§ **WHAT THIS TASK INVOLVES**: Pull each line containing "will" from the data.

[SOURCE MATERIAL Boundary: Start]

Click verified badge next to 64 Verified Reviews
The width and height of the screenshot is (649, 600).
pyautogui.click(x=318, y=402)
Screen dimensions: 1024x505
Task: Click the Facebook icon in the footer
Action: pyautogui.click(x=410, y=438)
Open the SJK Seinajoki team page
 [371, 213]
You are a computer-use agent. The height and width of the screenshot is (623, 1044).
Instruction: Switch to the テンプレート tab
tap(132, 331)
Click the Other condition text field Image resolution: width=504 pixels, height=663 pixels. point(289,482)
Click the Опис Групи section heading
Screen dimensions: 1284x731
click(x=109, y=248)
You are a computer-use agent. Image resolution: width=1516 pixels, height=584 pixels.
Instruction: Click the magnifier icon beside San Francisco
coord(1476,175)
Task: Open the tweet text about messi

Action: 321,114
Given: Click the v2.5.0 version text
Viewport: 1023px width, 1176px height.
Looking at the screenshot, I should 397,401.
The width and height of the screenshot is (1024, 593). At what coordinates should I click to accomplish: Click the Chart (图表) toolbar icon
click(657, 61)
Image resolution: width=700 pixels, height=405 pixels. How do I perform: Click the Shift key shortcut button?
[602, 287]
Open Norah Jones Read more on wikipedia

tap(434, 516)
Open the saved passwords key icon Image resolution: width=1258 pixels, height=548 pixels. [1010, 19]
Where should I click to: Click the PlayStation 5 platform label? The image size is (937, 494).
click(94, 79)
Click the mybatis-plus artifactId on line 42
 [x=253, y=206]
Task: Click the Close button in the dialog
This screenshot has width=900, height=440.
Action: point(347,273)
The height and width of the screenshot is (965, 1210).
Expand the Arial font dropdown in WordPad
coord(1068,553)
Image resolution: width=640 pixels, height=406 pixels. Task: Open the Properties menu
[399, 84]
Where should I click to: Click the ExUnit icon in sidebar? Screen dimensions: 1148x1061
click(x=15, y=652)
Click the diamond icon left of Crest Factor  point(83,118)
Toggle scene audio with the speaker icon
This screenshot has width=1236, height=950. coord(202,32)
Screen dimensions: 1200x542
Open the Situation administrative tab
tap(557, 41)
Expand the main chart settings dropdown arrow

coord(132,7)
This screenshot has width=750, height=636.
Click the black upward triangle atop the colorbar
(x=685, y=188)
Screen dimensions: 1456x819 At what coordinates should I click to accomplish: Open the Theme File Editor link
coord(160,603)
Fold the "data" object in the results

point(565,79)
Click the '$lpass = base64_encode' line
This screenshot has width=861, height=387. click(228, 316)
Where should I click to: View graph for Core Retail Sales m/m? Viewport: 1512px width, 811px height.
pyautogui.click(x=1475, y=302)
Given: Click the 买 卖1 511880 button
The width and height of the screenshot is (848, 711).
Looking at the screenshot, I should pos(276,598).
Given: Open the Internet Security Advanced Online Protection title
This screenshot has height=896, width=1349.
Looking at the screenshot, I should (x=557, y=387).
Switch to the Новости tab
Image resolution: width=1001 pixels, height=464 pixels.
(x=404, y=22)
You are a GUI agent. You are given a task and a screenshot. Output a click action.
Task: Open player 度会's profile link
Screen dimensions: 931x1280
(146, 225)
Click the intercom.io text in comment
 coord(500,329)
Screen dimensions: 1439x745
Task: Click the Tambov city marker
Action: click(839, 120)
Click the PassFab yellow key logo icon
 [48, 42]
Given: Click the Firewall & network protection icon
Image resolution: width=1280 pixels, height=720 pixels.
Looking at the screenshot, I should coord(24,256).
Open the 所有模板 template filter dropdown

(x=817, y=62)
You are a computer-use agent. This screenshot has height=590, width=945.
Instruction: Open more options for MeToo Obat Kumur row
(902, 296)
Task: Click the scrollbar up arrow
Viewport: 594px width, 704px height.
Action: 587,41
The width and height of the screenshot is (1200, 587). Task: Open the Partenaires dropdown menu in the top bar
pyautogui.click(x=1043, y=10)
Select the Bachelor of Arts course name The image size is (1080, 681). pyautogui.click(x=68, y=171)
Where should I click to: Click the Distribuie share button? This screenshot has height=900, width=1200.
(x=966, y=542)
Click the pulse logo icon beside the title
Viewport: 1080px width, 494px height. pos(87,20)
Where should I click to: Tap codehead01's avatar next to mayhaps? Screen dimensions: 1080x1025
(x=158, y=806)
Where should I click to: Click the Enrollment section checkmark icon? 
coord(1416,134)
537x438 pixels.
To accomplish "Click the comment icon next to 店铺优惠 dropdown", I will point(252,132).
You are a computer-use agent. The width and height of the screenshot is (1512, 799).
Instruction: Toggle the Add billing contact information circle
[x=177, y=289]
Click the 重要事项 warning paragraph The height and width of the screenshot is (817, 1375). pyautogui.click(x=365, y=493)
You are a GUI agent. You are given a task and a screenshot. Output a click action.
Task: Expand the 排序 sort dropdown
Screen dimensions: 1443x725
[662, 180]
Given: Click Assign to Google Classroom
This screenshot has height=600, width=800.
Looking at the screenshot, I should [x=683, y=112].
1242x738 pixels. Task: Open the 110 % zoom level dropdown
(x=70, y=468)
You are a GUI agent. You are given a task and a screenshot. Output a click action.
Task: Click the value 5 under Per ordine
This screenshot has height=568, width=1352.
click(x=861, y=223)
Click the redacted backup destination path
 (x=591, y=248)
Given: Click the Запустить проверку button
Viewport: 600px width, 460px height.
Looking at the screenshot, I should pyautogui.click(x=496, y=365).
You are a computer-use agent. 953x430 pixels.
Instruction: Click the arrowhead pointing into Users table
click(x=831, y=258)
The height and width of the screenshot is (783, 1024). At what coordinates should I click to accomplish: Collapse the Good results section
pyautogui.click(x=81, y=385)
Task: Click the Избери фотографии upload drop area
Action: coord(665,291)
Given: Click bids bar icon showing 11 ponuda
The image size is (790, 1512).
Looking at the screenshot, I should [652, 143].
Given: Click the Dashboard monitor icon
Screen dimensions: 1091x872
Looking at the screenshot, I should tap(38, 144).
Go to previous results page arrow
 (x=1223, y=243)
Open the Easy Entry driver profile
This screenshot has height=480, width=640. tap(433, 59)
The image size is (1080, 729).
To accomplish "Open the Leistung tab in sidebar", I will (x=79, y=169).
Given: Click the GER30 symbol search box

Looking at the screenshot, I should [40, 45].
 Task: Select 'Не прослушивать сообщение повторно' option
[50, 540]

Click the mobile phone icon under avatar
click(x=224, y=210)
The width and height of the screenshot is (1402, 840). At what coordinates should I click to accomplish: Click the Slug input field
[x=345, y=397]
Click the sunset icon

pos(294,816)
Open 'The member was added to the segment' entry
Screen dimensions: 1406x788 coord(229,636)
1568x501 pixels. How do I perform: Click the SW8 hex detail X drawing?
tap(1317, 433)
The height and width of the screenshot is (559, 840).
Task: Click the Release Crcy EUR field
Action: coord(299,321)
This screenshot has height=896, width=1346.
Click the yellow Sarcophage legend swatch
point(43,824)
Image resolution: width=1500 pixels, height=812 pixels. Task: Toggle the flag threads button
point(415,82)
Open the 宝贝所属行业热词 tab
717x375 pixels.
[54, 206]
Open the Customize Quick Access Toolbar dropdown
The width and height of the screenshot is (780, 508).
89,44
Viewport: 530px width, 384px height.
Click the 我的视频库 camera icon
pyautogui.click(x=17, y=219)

[SOURCE MATERIAL Boundary: End]

§ **YOUR SOLUTION**:
To accomplish "Click the comment icon next to 店铺优惠 dropdown", I will point(252,132).
To accomplish "Open the Leistung tab in sidebar", I will (x=79, y=169).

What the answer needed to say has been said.